USASpending.gov has a contract database that is a 2G csv that has 900k+ rows and 200+ columns. It's also not very good data in the sense that its structure and formatting is not consistent. This does not fully work well as there are rows that do not parse correctly with the CSV parser.

wget "http://download.usaspending.gov/data_archives/201603/csv/2016_All_Contracts_Full_20160315.csv.zip" -O examples/2016_All_Contracts_Full_20160315.csv.zip;
unzip examples/2016_All_Contracts_Full_20160315.csv.zip -d examples/;
tables -i "examples/datafeeds/2016_All_Contracts_Full_20160315.csv" \
-d "mysql://root:@localhost/tables-testing" --batch-size=500 \
--config=examples/usa-spending-contracts.conf.js

Library use

Include like most libraries:

var Tables = require("tables");

Import in a CSV file:

var t = new Tables({
  input: "./tests/data/nyc-water-quality-complaints.csv"
});

Options

models: This is how the database tables are defined. If this is left empty, Tables will try to guess this from some of the data. Data types are the types supported by Sequelize. This should be an object like the following:

  {
    "modelName": {
      tableName: "table_name",
      // Fields are the same field definitions for Sequelize with a couple extra parts
      // See: http://sequelize.readthedocs.org/en/latest/docs/models-definition/
      fields: {
        field1: {
          // Input field.  Used for auto-parsing
          input: "Field 1",
          // The new name
          name: "field1",
          // Sequelize type
          type: new Sequelize.String(64)
        },
        field_number: {
          input: "Some Number Fld",
          name: "field_number",
          type: new Sequelize.BIGINT
        }
      },
      // Options for defining a Sequelize model
      // See: http://sequelize.readthedocs.org/en/latest/docs/models-definition/#configuration
      options: {
        indexes: [
          {
            fields: ["field1", "field_number"],
            unique: true
          }
        ]
      }
    },
    "anotherModel": {
      tableName: "another_table",
      ...
    }
  }

dbOptions: Tables uses Sequelize as its ORM to more easily support multiple database backends. This options is an object that goes into new Sequelize(uri, options). The default of this will change a bit depending on what database is used.
inputOptions: Options to pass to the stream parser. This will depend on what inputType option is given and the defaults change on that as well.
- The CSV parser is fast-csv
- The JSON parser is JSONstream

The following are all options that correspond to command-line options; see that section for more description.

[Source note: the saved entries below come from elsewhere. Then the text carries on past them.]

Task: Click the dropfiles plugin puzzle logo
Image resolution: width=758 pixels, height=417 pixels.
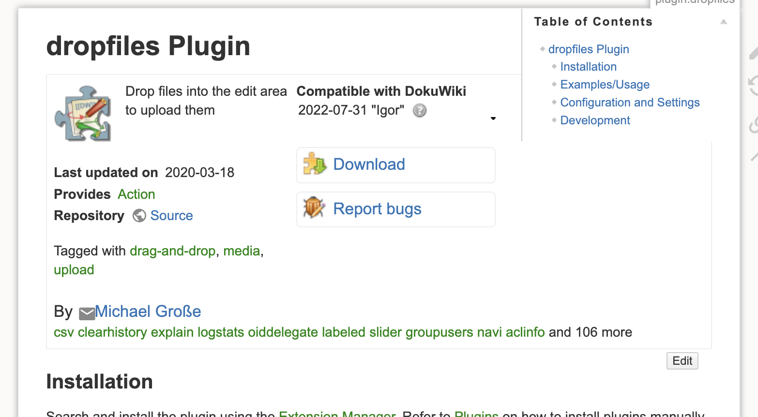Action: tap(83, 113)
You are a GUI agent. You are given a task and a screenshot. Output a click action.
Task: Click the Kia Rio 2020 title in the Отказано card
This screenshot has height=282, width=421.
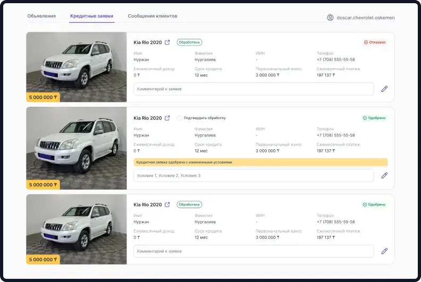pyautogui.click(x=147, y=42)
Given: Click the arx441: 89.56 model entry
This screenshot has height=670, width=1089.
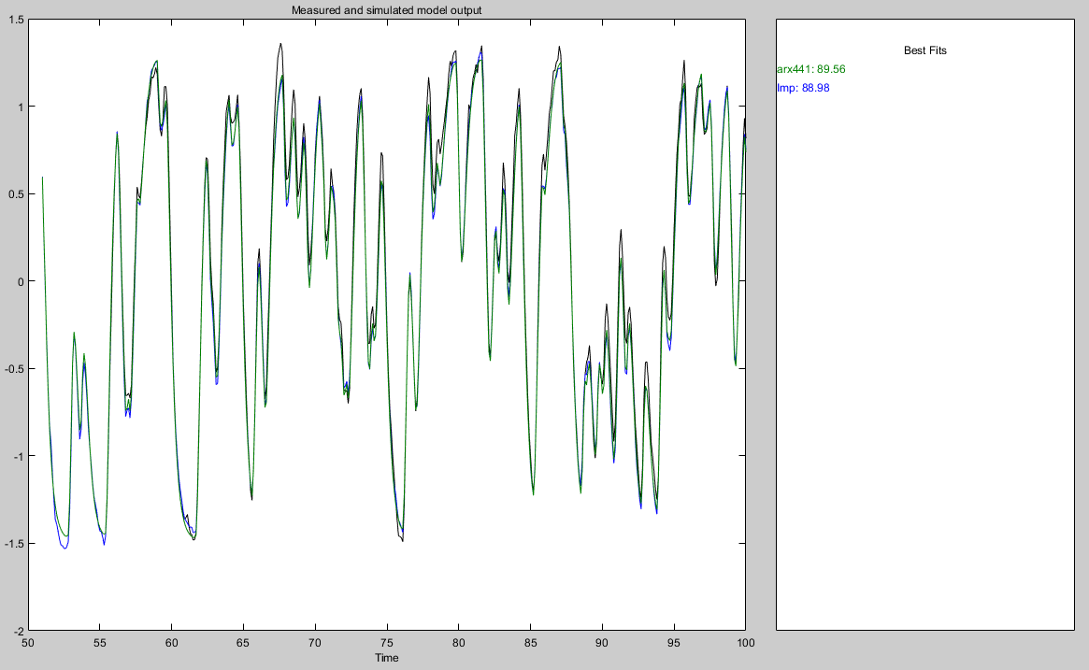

input: --input, path to file.
inputType: --type, string (csv or json).
db: --db, DB URI. This can be provided with the TABLES_DB_URI environment variable. Examples:
- sqlite://./path/to/db.sql
- mysql://username:password@localhost:3306/database
- postgrest://username:password@localhost:5546/database
tableName: --table-name, string. This is only used if the models configuration is not provided.
key: --key, string. This is only used if the models configuration is not provided.
id: --id, string.
restart: --restart, boolean.
batchSize: --batch-size, integer.
dataPath: --data, path to file.
dateFormat: --date-format, string.
datetimeFormat: --datetime-format, string.
output: Opposite of --silent, boolean.

Tests

Coming soon.

Publishing

Update package.json with the new version.
git tag X.X.X
git push origin master --tags
npm publish